Another good value at catcher here is Vogt, who posted a .783 OPS (114 OPS+), 18 home runs and 71 RBI in 136 games last season for the A’s. He had a monstrous first half, earning an American League All-Star nod, before groin troubles took away some of that spark during the stretch run.

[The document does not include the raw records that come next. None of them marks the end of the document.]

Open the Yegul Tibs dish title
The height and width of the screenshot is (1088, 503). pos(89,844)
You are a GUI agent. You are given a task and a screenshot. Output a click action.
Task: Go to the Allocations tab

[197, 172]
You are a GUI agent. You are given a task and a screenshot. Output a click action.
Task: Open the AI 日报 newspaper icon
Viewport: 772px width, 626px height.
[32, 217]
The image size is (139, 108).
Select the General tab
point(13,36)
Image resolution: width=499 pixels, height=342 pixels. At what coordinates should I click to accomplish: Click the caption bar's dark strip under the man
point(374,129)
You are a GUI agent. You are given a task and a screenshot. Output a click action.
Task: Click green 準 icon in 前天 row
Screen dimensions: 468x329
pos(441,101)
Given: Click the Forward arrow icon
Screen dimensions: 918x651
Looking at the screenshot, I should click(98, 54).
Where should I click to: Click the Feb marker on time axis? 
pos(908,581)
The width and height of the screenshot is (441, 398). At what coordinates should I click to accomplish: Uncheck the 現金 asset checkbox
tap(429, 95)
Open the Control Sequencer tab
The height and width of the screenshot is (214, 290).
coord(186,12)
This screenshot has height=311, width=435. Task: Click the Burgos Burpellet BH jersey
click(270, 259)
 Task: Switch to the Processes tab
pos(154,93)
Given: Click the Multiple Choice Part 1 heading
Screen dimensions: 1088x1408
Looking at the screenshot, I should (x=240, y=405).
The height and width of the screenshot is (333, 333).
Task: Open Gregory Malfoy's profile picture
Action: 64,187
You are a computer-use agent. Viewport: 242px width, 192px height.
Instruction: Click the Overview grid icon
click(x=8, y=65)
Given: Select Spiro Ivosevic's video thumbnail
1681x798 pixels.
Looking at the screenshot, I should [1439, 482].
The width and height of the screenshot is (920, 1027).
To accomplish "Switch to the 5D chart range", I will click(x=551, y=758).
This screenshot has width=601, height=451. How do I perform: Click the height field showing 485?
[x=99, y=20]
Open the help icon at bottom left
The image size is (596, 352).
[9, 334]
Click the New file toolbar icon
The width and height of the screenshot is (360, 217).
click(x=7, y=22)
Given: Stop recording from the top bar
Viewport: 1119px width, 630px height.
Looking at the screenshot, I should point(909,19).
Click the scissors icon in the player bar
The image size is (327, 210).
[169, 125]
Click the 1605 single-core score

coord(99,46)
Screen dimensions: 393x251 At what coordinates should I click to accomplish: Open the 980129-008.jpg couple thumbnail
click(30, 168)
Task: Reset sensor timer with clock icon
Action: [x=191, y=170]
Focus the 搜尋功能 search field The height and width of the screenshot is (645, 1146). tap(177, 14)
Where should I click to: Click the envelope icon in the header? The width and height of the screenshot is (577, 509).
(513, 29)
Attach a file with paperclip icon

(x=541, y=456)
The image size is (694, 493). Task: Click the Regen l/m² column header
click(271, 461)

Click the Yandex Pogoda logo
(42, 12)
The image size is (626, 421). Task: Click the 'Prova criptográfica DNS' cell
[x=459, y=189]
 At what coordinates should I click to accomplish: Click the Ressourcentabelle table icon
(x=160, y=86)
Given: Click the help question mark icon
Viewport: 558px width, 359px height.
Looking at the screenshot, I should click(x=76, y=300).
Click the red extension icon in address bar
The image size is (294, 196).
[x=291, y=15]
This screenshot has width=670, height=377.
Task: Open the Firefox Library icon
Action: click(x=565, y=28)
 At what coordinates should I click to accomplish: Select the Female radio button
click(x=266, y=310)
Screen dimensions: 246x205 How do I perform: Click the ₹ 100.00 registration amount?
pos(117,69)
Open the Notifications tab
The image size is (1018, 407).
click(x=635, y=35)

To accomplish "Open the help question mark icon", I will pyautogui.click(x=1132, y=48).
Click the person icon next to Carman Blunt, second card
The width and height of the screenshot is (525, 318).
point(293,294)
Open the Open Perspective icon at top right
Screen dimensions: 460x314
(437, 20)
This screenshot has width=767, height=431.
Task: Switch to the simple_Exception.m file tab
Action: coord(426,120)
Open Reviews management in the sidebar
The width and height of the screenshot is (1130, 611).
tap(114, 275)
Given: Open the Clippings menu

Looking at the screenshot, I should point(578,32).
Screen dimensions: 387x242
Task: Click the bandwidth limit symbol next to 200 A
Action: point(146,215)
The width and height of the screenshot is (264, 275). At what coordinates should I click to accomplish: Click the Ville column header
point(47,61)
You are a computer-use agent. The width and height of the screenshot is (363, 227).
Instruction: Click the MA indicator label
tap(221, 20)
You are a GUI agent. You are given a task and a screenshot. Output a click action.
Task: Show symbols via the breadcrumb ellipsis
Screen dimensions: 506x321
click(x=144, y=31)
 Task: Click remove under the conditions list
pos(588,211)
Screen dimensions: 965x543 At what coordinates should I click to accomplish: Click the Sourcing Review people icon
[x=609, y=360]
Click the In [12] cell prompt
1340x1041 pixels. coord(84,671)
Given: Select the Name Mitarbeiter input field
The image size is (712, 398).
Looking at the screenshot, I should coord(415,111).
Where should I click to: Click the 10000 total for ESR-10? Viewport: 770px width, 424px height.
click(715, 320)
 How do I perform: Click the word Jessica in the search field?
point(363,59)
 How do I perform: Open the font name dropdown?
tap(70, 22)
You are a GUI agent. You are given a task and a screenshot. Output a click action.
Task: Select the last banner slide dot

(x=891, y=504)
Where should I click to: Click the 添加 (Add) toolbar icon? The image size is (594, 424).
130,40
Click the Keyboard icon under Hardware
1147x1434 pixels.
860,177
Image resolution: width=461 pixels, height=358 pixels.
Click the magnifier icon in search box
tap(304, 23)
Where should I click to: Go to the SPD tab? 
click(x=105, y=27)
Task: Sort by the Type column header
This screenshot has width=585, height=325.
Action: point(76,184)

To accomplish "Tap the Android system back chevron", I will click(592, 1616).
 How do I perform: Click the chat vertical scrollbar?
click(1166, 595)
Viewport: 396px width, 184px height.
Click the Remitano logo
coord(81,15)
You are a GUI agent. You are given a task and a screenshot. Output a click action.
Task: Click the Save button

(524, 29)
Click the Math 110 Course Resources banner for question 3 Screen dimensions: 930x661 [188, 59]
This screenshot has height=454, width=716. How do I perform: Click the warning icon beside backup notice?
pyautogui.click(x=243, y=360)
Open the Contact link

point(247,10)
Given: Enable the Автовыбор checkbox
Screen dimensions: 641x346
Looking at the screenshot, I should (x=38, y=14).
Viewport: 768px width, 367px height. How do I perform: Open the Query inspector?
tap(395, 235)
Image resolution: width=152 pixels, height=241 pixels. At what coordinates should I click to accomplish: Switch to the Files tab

Vogt is expected to be 100 percent entering spring training and should see everyday-like playing time between catcher, DH and first base.


Round 21


21.241 Adam Lind, 1B, Mariners

21.242 Greg Bird, 1B, Yankees

21.243 Brett Lawrie, 2B, White Sox

21.244 Javier Baez, SS, Cubs

21.245 Wil Myers, OF, Padres

21.246 Alex Rodriguez, DH, Yankees

21.247 Avisail Garcia, OF, White Sox

21.248 Jose Berrios, SP, Twins

21.249 Jonathan Schoop, 2B, Orioles

21.250 A.J. Reed, 1B, Astros

21.251 Nathan Eovaldi, SP, Yankees

21.252 Robbie Ray, SP, Diamondbacks


It’s not common in this “post-steroid” era for a guy coming off a 33-homer season to be available in the 21st round of a 12-team fantasy baseball draft, but A-Rod turns 41 years old in July and is a good bet for significant regression. Rodriguez’ advanced age makes him a walking injury concern, and he is not going to be available for use at any position but utility and first base in leagues with standard lineup rules. Most of the names here are late-round fliers.


Round 22


22.253 Rich Hill, SP, Athletics

22.254 Brandon Phillips, 2B, Reds

22.255 Tyler Duffey, SP, Twins

22.256 Josh Reddick, OF, Athletics

22.257 Will Smith, RP, Brewers

22.258 Hyun-Jin Ryu, SP, Dodgers

22.259 Jerad Eickhoff, SP, Phillies

22.260 Michael Fiers, SP, Astros

22.261 Joey Gallo, OF, Rangers

22.262 Nathan Karns, SP, Mariners

22.263 Adam Warren, SP, Cubs

22.264 Kyle Hendricks, SP, Cubs


The flier-taking continues here in the final round, with a mix of past-prime veterans, injury-bugged players and prospects. Ryu fits the injury-bugged label, coming off a lost 2015 but carrying a clean bill of health into 2016. He’ll be asked to handle a large load for the Dodgers, who lost Zack Greinke to the Diamondbacks in the offseason. Gallo is a special young power hitter but doesn’t have a clear path to playing time in Texas.